▶ What the task asks:
Set out exactly every line of the entries below, starting at the line that holds "Условия оплаты (600, 1080)" and stopping after the line that holds "Новости (574, 897)".

▶ Collected data entries:
• • • • • • •
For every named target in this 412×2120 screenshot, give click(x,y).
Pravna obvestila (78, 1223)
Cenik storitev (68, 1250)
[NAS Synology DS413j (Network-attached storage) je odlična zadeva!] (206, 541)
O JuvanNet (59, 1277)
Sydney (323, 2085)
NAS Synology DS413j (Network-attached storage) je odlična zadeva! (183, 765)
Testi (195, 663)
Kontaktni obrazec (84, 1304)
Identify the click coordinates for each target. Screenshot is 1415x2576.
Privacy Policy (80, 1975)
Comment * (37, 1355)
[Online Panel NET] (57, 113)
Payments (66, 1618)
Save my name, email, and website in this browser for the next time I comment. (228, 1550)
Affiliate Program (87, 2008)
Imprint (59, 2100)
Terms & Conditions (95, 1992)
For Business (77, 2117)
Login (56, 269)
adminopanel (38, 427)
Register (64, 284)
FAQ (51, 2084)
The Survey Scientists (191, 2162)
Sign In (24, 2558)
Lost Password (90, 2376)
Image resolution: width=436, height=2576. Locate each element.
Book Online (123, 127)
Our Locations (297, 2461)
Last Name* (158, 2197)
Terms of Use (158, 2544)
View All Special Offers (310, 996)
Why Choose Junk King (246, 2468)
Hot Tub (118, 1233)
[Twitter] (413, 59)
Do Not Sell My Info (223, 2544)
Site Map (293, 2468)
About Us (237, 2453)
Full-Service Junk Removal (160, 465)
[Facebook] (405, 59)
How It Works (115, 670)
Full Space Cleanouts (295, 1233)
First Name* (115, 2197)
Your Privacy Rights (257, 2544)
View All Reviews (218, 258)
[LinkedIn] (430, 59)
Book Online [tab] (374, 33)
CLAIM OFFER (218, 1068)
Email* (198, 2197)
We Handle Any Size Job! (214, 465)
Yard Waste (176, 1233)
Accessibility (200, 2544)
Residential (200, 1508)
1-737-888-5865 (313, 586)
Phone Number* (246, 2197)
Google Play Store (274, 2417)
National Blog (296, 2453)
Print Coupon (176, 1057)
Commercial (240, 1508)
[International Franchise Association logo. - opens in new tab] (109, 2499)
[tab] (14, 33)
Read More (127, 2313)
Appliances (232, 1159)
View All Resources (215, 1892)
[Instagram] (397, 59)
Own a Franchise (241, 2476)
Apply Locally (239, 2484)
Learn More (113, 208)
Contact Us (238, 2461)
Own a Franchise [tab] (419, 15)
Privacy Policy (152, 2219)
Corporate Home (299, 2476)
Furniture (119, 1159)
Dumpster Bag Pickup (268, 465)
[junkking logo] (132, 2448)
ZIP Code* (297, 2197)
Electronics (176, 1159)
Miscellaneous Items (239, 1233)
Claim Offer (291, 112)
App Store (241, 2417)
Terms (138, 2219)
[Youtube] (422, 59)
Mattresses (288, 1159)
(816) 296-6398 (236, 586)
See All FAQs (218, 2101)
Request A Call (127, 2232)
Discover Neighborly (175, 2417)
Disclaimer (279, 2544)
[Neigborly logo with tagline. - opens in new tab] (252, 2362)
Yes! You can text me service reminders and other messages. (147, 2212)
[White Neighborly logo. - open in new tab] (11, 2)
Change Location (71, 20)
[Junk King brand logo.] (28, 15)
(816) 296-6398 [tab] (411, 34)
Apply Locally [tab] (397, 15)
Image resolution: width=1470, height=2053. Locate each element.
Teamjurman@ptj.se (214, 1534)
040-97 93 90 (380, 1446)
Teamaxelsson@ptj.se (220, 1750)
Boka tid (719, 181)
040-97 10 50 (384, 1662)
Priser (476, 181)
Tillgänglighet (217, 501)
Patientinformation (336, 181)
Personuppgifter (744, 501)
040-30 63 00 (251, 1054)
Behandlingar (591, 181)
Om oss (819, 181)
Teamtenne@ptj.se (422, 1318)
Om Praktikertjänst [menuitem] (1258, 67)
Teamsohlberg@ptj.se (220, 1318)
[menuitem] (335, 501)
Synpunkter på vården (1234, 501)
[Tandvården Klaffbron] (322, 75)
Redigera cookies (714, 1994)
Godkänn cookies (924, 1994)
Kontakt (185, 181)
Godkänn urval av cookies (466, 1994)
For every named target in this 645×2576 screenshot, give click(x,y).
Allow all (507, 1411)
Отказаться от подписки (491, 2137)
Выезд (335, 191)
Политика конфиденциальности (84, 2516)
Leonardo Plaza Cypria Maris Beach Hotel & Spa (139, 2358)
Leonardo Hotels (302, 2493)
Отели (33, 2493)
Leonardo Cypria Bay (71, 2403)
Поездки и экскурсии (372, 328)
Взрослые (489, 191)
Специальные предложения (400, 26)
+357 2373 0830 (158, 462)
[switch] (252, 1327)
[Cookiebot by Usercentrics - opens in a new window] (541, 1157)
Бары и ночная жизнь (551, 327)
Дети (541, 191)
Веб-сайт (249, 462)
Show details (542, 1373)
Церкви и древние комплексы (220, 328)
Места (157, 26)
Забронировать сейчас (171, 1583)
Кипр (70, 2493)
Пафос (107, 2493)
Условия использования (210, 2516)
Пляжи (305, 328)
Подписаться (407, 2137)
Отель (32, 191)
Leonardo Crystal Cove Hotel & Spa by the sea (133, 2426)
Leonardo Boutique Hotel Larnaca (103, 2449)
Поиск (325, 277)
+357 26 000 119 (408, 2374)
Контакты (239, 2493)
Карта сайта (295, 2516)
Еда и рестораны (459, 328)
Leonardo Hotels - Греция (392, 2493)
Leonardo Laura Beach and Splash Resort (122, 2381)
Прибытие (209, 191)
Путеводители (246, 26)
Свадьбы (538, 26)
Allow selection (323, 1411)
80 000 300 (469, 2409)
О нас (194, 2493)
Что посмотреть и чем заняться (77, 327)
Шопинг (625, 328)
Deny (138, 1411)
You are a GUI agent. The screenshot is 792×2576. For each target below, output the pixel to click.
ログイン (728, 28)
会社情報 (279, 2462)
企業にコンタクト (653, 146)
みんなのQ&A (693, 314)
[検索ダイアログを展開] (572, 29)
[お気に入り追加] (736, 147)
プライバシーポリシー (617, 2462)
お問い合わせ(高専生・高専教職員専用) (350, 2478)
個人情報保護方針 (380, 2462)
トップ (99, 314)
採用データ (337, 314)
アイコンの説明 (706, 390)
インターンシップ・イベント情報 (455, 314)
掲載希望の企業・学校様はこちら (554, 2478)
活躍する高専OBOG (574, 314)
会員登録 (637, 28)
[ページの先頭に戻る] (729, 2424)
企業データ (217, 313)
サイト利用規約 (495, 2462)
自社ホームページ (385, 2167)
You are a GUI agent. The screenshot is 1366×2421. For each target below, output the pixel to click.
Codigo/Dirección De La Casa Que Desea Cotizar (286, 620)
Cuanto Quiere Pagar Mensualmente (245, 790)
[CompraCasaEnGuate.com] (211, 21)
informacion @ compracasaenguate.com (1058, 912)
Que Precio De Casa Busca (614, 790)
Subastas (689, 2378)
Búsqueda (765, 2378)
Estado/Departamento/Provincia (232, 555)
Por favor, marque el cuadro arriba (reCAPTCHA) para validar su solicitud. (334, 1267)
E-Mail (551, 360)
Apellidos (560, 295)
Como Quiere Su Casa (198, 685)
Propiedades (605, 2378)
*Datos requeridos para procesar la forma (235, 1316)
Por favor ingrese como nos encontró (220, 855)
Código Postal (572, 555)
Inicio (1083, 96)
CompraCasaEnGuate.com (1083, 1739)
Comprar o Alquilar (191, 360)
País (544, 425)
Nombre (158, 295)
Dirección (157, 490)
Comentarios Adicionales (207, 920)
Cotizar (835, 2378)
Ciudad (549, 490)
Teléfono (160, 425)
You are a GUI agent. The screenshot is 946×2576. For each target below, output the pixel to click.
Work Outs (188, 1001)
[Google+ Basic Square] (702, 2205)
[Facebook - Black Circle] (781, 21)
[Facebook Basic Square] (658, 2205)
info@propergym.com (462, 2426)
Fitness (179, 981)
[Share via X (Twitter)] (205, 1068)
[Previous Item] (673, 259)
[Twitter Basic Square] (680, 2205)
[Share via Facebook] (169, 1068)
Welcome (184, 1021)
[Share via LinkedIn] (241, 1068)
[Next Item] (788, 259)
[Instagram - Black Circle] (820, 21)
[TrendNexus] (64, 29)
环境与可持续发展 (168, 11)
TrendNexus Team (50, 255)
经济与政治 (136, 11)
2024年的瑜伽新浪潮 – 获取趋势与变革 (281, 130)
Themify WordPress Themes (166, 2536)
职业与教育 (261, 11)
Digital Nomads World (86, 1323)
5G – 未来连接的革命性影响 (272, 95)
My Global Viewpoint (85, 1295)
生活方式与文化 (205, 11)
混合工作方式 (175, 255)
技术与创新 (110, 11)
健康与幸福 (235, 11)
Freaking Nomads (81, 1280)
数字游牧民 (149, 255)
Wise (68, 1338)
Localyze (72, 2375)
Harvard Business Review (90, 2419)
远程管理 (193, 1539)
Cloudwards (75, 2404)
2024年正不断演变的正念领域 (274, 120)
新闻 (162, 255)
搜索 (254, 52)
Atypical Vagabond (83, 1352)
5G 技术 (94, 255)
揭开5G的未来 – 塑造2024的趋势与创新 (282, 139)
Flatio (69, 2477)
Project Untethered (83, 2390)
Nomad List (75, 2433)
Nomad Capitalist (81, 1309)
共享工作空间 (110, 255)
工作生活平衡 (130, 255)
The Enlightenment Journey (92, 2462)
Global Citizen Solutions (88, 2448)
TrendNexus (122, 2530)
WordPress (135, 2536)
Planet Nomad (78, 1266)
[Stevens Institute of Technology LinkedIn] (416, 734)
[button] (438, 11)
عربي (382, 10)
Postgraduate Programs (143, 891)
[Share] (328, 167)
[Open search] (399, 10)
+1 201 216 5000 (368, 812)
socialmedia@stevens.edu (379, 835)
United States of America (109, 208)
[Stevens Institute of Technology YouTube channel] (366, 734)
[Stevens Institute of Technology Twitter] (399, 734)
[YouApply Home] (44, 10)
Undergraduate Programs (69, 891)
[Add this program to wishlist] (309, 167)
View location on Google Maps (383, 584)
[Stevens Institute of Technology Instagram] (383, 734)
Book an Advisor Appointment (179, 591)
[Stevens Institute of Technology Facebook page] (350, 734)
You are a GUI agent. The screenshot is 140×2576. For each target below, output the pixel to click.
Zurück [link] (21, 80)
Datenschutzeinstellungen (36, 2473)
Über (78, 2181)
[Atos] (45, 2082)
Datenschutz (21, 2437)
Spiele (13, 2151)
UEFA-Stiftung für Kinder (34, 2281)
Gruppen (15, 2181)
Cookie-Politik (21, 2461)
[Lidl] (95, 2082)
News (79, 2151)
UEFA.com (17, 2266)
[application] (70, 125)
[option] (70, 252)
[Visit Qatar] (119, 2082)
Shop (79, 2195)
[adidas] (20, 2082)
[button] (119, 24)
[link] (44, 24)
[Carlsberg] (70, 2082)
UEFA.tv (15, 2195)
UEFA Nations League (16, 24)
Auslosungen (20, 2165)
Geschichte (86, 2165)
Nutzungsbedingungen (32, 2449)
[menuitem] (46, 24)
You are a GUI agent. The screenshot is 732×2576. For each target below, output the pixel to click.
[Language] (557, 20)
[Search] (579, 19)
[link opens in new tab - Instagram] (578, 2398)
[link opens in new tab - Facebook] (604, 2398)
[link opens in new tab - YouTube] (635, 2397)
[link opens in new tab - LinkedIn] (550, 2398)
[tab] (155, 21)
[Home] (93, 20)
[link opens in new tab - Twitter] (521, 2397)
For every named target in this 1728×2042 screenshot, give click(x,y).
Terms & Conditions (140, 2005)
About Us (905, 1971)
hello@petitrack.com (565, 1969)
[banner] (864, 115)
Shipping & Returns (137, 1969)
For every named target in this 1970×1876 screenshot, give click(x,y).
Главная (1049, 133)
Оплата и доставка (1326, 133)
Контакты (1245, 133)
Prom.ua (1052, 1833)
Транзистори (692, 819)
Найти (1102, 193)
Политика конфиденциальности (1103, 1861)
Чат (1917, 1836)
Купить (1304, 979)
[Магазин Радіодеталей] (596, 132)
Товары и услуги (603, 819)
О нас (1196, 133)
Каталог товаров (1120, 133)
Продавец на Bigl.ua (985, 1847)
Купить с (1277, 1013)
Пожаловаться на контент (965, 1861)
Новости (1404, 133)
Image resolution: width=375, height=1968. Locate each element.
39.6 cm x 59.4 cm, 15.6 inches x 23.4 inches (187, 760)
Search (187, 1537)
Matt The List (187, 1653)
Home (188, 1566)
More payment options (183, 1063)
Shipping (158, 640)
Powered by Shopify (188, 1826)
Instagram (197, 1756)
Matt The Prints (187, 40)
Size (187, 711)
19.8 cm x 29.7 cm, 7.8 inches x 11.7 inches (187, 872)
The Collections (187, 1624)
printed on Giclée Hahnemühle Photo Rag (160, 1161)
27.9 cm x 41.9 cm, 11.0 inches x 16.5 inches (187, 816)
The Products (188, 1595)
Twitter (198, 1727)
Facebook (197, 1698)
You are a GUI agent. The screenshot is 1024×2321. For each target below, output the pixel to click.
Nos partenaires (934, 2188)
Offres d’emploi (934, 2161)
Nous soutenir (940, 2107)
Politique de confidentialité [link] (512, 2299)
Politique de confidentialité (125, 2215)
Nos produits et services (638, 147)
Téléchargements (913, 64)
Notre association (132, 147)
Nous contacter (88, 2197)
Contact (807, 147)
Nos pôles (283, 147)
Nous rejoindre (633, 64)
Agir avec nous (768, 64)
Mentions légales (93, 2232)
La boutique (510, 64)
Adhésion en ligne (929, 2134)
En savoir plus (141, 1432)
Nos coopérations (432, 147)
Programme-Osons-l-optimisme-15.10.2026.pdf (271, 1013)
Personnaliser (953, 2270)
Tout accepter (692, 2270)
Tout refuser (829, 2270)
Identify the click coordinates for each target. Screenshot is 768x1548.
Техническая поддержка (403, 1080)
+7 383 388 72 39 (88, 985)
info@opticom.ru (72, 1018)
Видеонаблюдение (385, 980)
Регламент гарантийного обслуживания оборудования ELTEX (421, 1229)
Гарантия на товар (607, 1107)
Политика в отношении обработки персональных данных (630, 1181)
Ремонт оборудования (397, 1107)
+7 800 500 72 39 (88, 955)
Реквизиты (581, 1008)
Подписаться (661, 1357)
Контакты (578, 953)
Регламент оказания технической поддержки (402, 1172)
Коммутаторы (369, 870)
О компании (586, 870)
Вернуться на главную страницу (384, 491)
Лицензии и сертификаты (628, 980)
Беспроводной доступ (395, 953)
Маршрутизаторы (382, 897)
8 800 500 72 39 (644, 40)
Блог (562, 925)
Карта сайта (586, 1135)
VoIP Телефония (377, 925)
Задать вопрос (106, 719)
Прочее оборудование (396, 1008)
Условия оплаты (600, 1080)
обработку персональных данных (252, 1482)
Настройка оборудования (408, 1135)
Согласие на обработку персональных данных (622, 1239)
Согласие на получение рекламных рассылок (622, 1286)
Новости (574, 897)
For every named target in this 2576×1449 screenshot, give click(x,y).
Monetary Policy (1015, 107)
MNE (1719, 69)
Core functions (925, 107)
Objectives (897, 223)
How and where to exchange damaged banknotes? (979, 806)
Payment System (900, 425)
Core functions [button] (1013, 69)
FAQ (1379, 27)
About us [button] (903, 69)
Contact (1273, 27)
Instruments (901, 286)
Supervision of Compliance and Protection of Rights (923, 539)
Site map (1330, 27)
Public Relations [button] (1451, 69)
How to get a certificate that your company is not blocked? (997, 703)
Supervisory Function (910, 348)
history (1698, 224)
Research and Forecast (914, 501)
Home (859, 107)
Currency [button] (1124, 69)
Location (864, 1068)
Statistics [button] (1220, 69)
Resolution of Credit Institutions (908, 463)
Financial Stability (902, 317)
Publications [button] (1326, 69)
• • • • • • •
▶ Answer to this problem:
Условия оплаты (600, 1080)
обработку персональных данных (252, 1482)
Настройка оборудования (408, 1135)
Согласие на обработку персональных данных (622, 1239)
Согласие на получение рекламных рассылок (622, 1286)
Новости (574, 897)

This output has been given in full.